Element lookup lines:
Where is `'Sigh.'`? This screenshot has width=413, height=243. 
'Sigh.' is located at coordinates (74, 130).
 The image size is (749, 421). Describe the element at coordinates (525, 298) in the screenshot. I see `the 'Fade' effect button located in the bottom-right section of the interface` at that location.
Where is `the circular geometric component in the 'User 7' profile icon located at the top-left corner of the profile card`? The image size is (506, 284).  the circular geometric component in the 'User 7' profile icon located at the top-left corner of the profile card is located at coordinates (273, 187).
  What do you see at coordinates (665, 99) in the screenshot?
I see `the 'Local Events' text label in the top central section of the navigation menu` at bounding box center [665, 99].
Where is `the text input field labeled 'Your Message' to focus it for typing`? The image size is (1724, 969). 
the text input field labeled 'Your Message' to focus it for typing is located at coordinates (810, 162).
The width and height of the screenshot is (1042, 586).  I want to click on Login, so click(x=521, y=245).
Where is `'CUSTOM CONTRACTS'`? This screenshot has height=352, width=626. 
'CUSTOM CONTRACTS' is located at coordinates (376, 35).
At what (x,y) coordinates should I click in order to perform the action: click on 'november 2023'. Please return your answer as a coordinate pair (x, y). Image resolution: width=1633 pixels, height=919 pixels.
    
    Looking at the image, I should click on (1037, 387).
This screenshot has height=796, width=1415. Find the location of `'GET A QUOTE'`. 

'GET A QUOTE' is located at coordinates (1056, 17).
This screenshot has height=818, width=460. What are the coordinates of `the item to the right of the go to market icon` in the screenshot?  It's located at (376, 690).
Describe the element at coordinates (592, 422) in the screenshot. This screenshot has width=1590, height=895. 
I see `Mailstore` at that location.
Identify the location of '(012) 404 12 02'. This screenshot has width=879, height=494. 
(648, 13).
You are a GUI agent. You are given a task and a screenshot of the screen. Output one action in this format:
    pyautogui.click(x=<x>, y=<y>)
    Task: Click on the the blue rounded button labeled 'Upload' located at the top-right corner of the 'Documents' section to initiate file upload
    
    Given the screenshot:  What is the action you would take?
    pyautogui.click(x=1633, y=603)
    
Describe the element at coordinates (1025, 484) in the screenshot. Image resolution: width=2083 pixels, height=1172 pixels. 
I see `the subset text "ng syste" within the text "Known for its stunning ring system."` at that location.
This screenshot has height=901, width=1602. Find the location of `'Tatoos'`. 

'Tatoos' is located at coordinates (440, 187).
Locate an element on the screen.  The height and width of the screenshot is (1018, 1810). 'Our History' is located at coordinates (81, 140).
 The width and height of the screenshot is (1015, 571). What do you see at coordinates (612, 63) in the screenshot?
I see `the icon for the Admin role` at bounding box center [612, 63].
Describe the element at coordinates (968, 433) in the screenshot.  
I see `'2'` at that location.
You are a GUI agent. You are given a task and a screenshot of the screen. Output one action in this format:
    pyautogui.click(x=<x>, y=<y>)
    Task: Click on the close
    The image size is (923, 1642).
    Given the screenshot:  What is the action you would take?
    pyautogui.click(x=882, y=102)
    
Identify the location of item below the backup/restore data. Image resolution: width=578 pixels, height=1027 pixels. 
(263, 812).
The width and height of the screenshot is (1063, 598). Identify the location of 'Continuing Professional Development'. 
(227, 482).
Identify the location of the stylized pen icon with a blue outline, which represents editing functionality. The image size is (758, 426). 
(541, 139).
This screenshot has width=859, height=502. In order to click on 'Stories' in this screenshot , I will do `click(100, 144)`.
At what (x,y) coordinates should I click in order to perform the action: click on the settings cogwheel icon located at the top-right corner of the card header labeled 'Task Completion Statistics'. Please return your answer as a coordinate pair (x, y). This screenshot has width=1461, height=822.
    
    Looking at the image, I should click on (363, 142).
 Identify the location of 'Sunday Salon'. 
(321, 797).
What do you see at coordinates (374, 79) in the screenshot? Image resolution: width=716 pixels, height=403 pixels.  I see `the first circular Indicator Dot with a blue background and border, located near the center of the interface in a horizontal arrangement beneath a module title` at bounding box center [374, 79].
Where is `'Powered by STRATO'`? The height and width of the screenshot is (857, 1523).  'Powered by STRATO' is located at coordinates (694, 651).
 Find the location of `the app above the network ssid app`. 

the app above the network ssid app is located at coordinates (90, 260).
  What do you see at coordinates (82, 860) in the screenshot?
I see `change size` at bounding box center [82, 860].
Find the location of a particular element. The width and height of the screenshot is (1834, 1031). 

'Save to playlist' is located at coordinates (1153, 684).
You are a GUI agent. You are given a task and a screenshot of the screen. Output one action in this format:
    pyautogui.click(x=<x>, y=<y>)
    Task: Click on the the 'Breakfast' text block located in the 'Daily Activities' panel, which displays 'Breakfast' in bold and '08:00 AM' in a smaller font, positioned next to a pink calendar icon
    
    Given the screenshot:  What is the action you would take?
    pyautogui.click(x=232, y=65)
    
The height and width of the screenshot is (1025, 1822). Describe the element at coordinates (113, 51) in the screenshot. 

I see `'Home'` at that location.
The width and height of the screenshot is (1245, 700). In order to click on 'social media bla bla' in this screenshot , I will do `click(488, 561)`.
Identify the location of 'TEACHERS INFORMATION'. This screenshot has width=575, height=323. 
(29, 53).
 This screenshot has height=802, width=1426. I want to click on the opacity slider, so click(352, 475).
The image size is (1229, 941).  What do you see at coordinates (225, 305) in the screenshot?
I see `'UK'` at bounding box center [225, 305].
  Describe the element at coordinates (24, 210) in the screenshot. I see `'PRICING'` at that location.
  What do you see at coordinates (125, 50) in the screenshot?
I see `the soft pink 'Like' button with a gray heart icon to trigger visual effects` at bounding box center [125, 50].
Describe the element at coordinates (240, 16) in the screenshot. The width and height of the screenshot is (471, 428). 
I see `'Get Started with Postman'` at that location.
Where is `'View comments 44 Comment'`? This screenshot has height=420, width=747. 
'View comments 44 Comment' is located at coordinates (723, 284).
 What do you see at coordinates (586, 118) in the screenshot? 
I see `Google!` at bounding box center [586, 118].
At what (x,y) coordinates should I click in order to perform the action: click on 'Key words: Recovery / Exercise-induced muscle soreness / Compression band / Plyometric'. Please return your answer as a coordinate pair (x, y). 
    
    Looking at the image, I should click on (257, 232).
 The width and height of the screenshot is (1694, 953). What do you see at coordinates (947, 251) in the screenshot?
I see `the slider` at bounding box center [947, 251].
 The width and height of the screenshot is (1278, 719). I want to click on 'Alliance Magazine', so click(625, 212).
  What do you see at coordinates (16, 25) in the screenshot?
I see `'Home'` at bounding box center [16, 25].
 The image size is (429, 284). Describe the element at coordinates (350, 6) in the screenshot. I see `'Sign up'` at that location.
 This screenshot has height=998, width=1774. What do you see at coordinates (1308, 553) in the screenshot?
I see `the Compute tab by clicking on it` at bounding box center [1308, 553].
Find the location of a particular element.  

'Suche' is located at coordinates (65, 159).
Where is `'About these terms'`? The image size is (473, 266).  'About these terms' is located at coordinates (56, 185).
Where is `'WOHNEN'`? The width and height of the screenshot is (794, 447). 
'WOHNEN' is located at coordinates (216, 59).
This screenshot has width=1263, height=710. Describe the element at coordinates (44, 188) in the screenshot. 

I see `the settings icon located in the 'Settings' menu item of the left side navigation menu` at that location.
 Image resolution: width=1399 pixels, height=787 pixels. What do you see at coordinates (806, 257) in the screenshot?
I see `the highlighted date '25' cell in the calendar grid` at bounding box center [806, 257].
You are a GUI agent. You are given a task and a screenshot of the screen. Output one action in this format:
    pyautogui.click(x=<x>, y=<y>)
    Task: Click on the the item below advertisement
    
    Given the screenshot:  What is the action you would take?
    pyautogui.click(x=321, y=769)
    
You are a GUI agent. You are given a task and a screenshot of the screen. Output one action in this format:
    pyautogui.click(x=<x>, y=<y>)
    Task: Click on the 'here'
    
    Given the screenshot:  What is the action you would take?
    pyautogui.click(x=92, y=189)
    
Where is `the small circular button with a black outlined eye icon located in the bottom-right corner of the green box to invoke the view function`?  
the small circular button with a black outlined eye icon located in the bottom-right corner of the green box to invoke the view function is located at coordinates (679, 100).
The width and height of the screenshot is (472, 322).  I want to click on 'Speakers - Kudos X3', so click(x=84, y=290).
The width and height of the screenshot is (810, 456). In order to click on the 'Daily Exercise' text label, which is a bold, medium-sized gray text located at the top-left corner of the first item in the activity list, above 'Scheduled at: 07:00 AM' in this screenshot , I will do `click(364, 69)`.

EXERCISE AIM: Starting with the line that contains "Identify the location of '(012)" and going through the line that contains "coordinates (440, 187).", set out those lines as a Markdown table with the columns Row and Line. Leave out blank lines.

EXERCISE ANSWER:
| Row | Line |
|---|---|
| 1 | Identify the location of '(012) 404 12 02'. This screenshot has width=879, height=494.  |
| 2 | (648, 13). |
| 3 | You are a GUI agent. You are given a task and a screenshot of the screen. Output one action in this format: |
| 4 |     pyautogui.click(x=<x>, y=<y>) |
| 5 |     Task: Click on the the blue rounded button labeled 'Upload' located at the top-right corner of the 'Documents' section to initiate file upload |
| 6 |     Given the screenshot:  What is the action you would take? |
| 7 |     pyautogui.click(x=1633, y=603) |
| 8 | Describe the element at coordinates (1025, 484) in the screenshot. Image resolution: width=2083 pixels, height=1172 pixels.  |
| 9 | I see `the subset text "ng syste" within the text "Known for its stunning ring system."` at that location. |
| 10 | This screenshot has height=901, width=1602. Find the location of `'Tatoos'`.  |
| 11 | 'Tatoos' is located at coordinates (440, 187). |